• [Datenbereich]
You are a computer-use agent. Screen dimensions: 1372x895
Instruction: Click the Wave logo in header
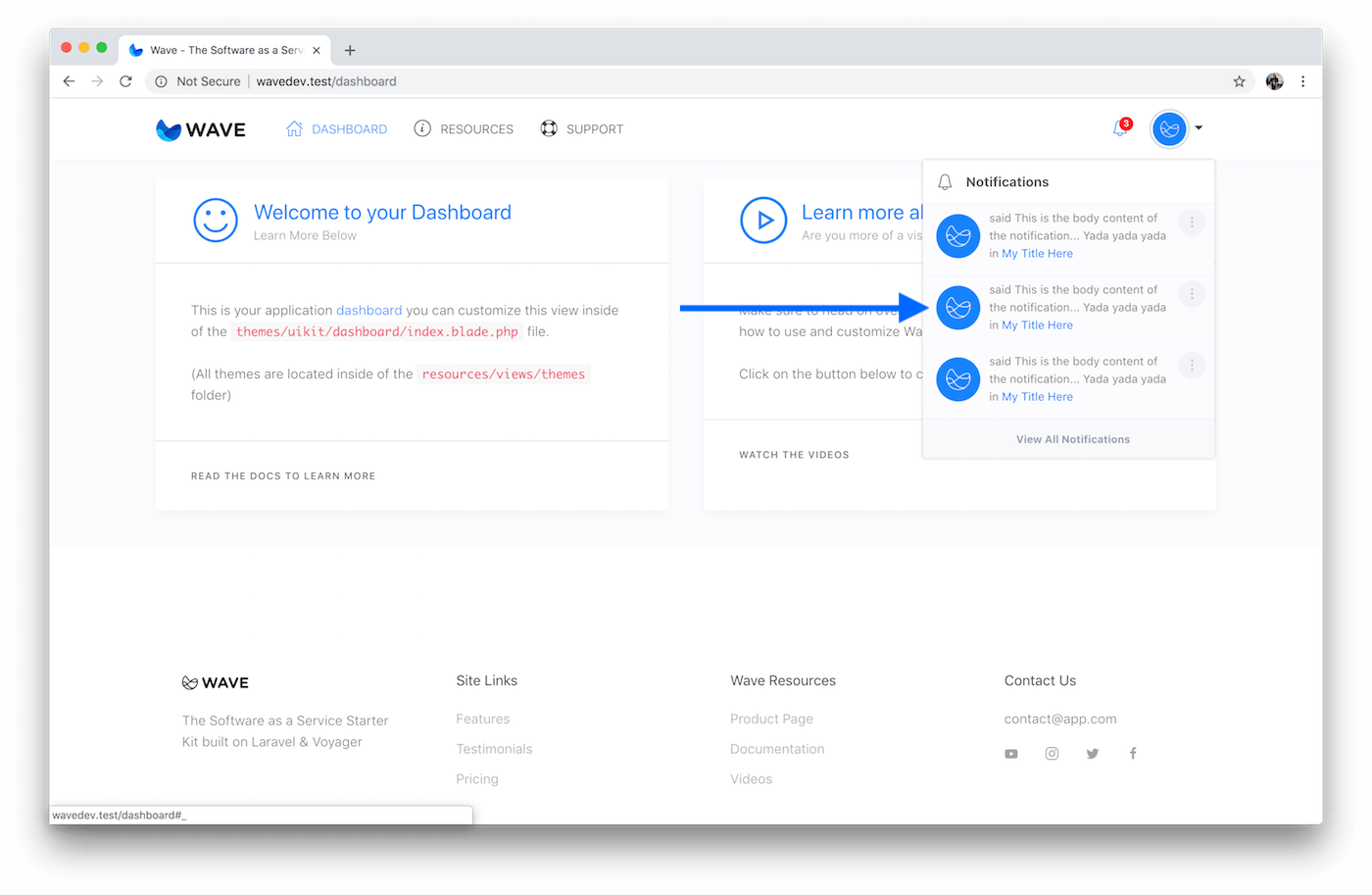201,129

...

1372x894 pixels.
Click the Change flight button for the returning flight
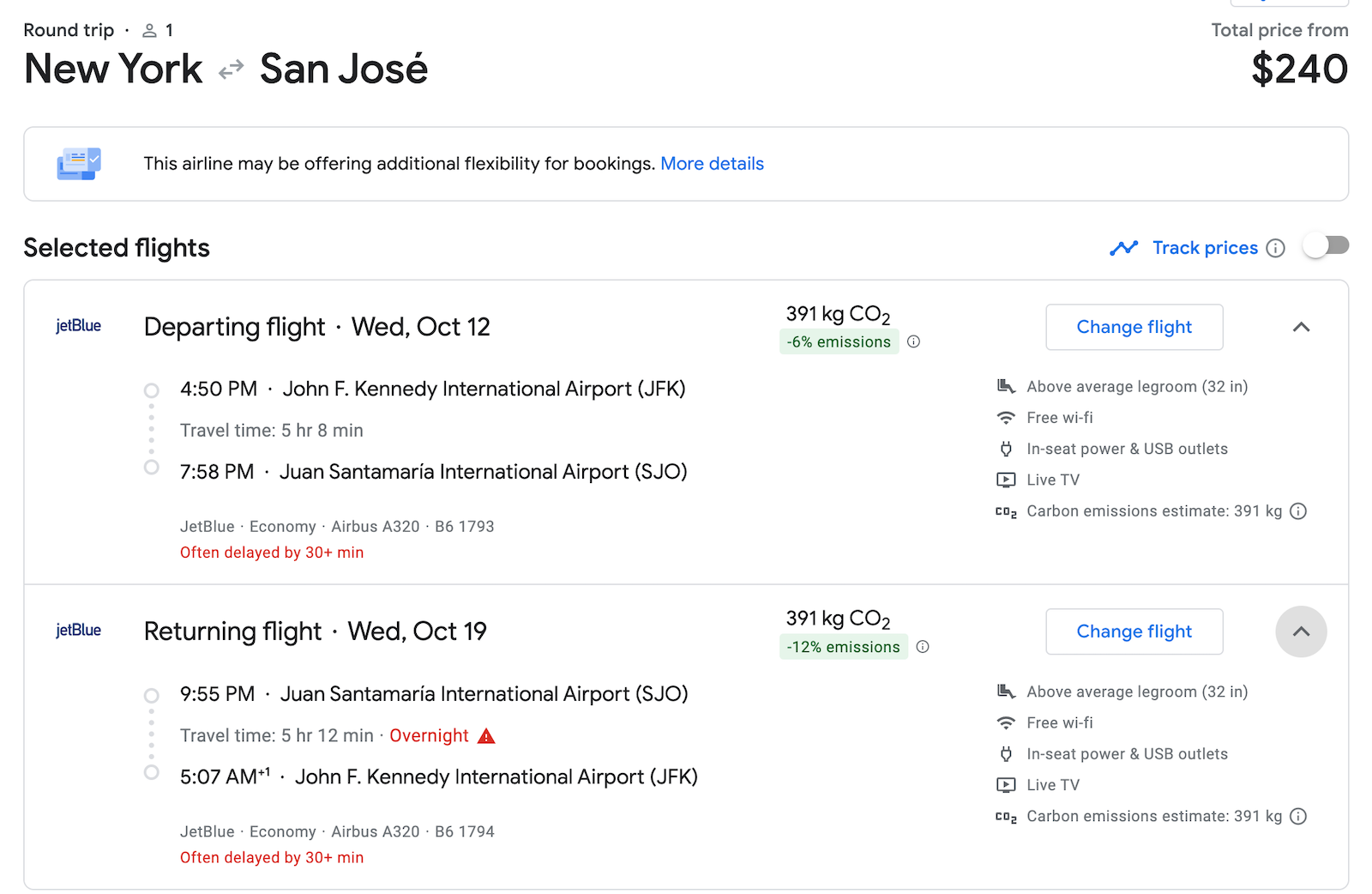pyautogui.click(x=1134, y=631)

---

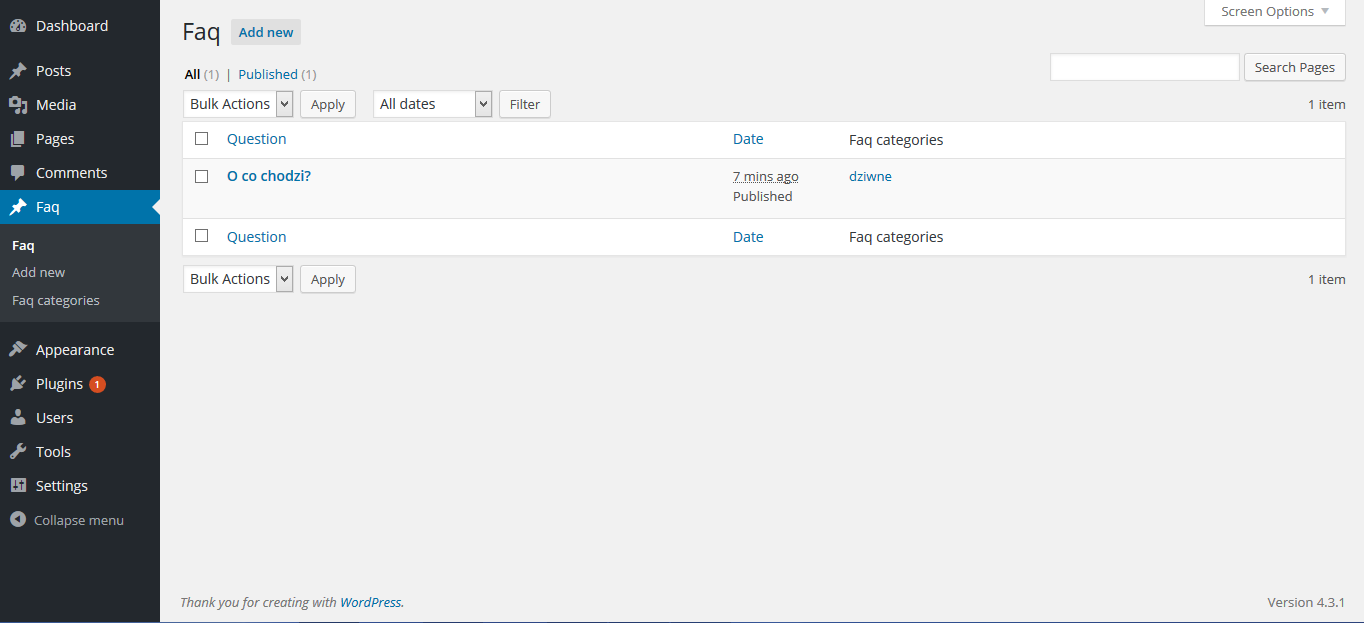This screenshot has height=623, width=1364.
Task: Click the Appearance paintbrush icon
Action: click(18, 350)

• [Aufgabe] Gib die Zeilen von der Zeile mit „1372x894 pixels.“ bis zur Zeile mit „pyautogui.click(x=1134, y=631)“, beide eingeschlossen, als Markdown-Tabelle mit den Spalten „Nummer“ (fortlaufend) und „Zeile“ aus. Leere Zeilen und die Bilder lässt du weg.

• [Antwort]
| Nummer | Zeile |
|---|---|
| 1 | 1372x894 pixels. |
| 2 | Click the Change flight button for the returning flight |
| 3 | pyautogui.click(x=1134, y=631) |